Betstar employ 40+ staff split between the Melbourne & Darwin offices. Betstar turns over in excess of $275 million per year.

== Founders ==
Betstar was founded by father and son bookmakers, Michael and Alan Eskander who had both been operating as independent bookmakers before merging the two businesses together. In October 2009 Eskander's Betstar was announced as a Business Review Weekly Fast 100 company, the BRW Fast 100 ranks companies with according to their average annual turnover growth over three years

=== Michael Eskander ===
Michael Eskander emigrated to Australia from Egypt in July 1966, working as a bank teller initially and moving onto a number of industries before being exposed to bookmaking. Michael was awarded his licence over 17 years ago. After being granted his licence, Michael worked his way to become one of Australia's most prominent and well respected bookmakers.
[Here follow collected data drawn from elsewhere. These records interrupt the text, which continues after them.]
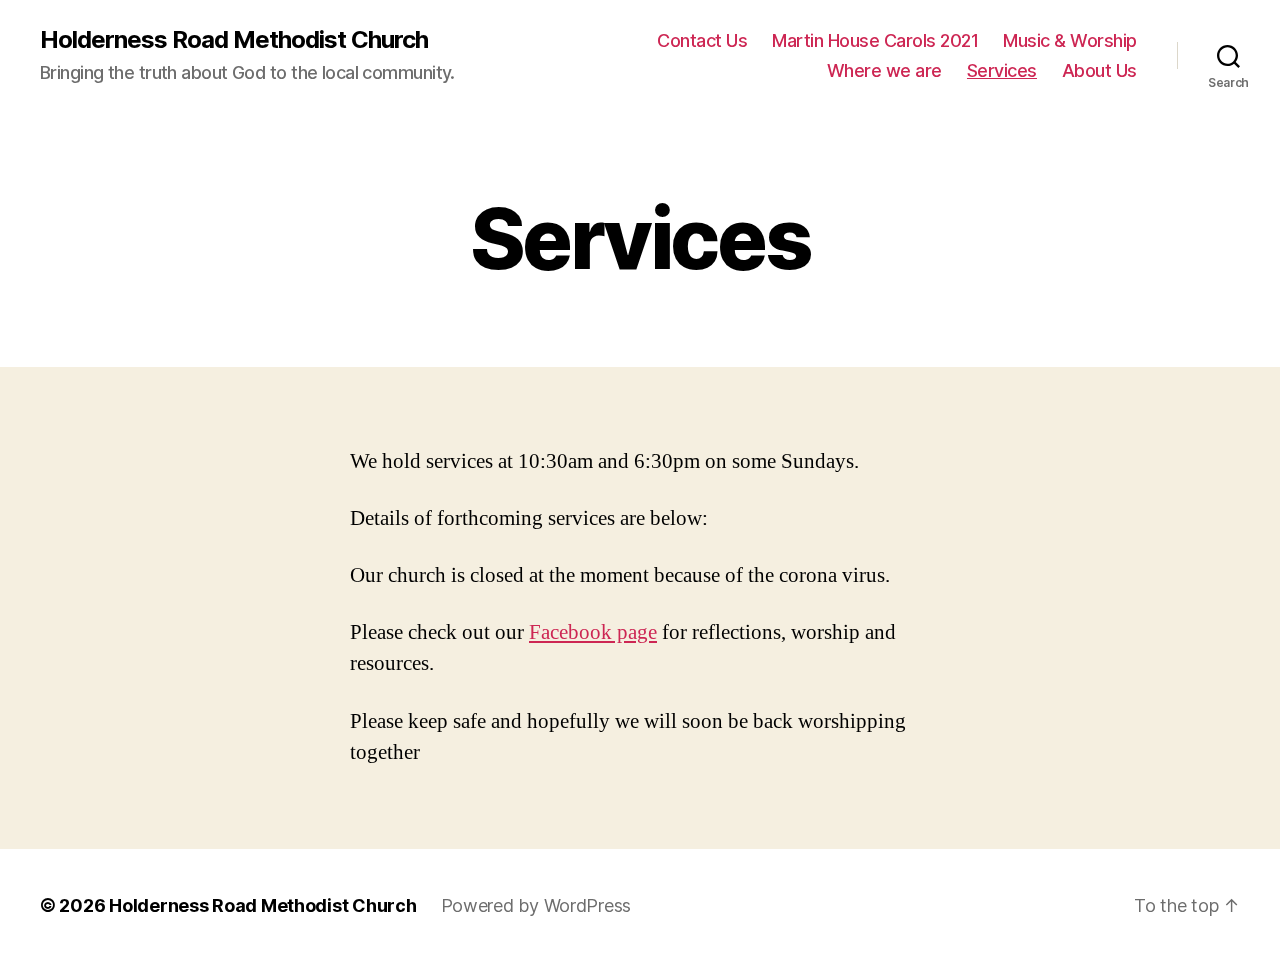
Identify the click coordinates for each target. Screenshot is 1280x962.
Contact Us (702, 40)
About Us (1099, 70)
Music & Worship (1070, 40)
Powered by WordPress (536, 905)
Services (1002, 70)
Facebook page (593, 632)
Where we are (884, 70)
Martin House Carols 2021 (875, 40)
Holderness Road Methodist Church (234, 40)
Michael Eskander was known for being a bookie to a number of Australian identities including Kerry Packer, whom once placed A$400,000 bet on Jezabeel via Eskander in the 1998 Melbourne Cup.

===Alan Eskander===
Alan Eskander, son of Michael was educated at Trinity Grammar School, Kew and later achieved a bachelor of Commerce, majoring in economics. Alan received his first bookmaker's licence in 1997 and started fielding at country race tracks, three years later Alan was granted his Metropolitan rails licence. Alan is a registered member of the Victorian Bookmakers Association. Betstar are known for their authoritativeness as a source in many of Melbourne's newspapers about sporting & horse racing betting odds.